ИСХОДНЫЙ ОТРЫВОК ▸
»»

За дело он взялся энергично, ведь ещё Ф.Кулаков отмечал в нем «способность проламываться через стену». Занялся мелиорацией земель, добился строительства Большого ставропольского канала, зачисленного в том числе благодаря напору секретаря в разряд ударных комсомольских строек. Развернул газификацию, объявил свою первую «большую перестройку» – так патетически называлась программа интенсивного развития овцеводства на Ставрополье. Увлекся сам и увлек других «ипатовским методом» подрядной уборки урожая, основанным на прямой материальной заинтересованности колхозников в конечном результате труда.

Попала в поле зрения Горбачёва и такая прибыльная для края отрасль, как виноделие, – по решению крайкома началось расширение посадок виноградников и увеличение производства не только столового винограда, но и марочных вин. Мог ли он предполагать, что через десяток лет, согласно другому партийному решению и тоже по его инициативе, эти виноградники будут вырубаться, а ставропольское виноделие угодит под каток антиалкогольной кампании? Оставайся он к тому моменту на посту секретаря крайкома и ослушайся – выговор, а то и освобождение от работы за отклонение от генеральной линии партии были бы обеспечены.

«Пробивать различные стены» приходилось каждодневно. При этом главными рычагами воздействия на экономику для него, как и для любого областного секретаря, служили партийное администрирование на местах и борьба за получение дополнительных субсидий из Центра. Этим инструментарием ставропольский секретарь научился пользоваться мастерски: так, чтобы добиться выплаты повышенных премиальных, заработанных «ипатовцами», приходилось принимать специальные решения крайкома партии. В засушливый год, когда поголовье скота оказалось под угрозой из-за нехватки кормов, на их заготовку мобилизовались горожане. Здесь были и школьники, часто удавалось подключить и отдыхающих из многочисленных санаториев и домов отдыха Ставрополья. Надо сказать, что эти нескончаемые битвы «за урожай», «за поголовье скота», за «птицепром» велись, по сути, не против неблагоприятных климатических условий, а против всепогодной Системы, и Горбачёву на своем участке фронта нередко удавалось осуществлять прорывы.

««

Сохранённые данные ▸
»»

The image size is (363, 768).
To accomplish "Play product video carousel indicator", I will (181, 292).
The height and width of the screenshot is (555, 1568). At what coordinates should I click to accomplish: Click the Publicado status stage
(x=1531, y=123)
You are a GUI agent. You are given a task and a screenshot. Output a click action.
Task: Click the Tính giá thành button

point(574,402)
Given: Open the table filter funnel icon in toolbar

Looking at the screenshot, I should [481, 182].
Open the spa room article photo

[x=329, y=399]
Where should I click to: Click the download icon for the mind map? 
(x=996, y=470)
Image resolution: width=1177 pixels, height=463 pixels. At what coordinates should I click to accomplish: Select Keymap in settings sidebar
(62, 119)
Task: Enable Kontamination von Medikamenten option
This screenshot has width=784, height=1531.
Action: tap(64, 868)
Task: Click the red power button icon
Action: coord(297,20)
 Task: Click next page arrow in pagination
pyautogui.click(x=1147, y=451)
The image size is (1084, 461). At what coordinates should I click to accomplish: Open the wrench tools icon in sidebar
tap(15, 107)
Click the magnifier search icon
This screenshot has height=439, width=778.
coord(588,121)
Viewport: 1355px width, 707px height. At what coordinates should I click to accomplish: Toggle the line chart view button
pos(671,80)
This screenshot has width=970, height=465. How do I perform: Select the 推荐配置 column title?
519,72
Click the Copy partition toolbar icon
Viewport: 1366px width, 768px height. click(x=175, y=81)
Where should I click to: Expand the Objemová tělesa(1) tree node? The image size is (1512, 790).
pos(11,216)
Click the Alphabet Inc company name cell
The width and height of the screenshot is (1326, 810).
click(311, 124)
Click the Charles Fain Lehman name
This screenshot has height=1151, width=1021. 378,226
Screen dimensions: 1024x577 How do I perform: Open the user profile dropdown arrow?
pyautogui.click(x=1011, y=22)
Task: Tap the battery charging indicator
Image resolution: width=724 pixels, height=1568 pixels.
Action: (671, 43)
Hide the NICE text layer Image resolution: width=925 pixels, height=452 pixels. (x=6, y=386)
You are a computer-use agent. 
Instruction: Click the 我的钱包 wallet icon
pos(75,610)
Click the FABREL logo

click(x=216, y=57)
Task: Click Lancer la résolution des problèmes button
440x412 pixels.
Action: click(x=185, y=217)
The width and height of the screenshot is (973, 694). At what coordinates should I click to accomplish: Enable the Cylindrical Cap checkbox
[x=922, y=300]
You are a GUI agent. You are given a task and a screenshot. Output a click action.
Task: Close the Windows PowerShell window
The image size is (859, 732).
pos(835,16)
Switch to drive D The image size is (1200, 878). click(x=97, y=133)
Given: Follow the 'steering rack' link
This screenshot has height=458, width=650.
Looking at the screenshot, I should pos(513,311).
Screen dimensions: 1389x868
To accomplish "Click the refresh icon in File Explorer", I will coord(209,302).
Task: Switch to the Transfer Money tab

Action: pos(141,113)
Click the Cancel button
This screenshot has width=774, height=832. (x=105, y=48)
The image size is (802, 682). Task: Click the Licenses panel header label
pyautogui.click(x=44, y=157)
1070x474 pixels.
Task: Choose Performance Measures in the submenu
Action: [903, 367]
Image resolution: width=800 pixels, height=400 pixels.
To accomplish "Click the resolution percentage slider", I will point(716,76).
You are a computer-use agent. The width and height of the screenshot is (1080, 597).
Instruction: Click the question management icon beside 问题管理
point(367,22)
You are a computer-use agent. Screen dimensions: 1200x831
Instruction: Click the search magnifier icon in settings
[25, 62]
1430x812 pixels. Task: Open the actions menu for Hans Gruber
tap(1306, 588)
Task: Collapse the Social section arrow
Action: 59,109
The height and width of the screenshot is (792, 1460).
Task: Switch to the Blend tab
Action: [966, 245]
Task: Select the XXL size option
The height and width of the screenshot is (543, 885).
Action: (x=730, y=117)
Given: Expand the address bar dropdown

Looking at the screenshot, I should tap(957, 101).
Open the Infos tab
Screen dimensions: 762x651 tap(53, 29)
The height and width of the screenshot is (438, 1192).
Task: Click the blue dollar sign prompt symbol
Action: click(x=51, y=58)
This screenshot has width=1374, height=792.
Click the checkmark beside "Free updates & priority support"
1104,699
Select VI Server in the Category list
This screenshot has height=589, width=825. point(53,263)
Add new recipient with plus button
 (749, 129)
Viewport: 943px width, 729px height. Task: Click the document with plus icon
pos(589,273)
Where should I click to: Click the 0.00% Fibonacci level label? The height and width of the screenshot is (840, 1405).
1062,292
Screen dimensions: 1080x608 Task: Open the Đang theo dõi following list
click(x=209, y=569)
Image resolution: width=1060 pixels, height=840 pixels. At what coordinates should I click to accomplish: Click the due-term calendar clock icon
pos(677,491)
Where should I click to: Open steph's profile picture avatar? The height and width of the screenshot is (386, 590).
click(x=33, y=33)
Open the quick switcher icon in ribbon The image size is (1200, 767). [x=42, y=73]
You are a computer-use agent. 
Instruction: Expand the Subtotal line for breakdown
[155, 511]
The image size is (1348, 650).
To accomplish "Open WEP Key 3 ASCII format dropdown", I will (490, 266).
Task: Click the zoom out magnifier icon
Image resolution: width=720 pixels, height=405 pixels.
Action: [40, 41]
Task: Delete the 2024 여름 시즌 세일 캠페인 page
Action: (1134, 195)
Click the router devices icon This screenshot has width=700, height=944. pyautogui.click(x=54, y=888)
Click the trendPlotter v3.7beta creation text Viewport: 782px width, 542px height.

««

ЧТО СДЕЛАТЬ 1 ▸ Перепишите без изменений фрагмент текста о Горбачёве на Ставрополье: он открывается словами «Попала в поле» и завершается словами «были бы обеспечены.».
ЧТО СДЕЛАТЬ 2 ▸ Какая программа в тексте о Горбачёве на Ставрополье патетически называлась «большой перестройкой»?
ЧТО СДЕЛАТЬ 3 ▸
Соответствуют ли тексту о Горбачёве на Ставрополье следующие утверждения? На каждое ответьте «да» или «нет» и приведите решающие слова текста в виде точной цитаты.
(a) Большой ставропольский канал был зачислен в разряд ударных комсомольских строек.
(b) В засушливый год на заготовку кормов мобилизовались только колхозники.
(c) «Ипатовский метод» применялся при посадке виноградников.

ОТВЕТ НА ЗАДАНИЕ 1 ▸
Попала в поле зрения Горбачёва и такая прибыльная для края отрасль, как виноделие, – по решению крайкома началось расширение посадок виноградников и увеличение производства не только столового винограда, но и марочных вин. Мог ли он предполагать, что через десяток лет, согласно другому партийному решению и тоже по его инициативе, эти виноградники будут вырубаться, а ставропольское виноделие угодит под каток антиалкогольной кампании? Оставайся он к тому моменту на посту секретаря крайкома и ослушайся – выговор, а то и освобождение от работы за отклонение от генеральной линии партии были бы обеспечены.

ОТВЕТ НА ЗАДАНИЕ 2 ▸ Программа интенсивного развития овцеводства на Ставрополье.

ОТВЕТ НА ЗАДАНИЕ 3 ▸
(a) Да: «добился строительства Большого ставропольского канала, зачисленного в том числе благодаря напору секретаря в разряд ударных комсомольских строек».
(b) Нет: «на их заготовку мобилизовались горожане».
(c) Нет: «"ипатовским методом" подрядной уборки урожая».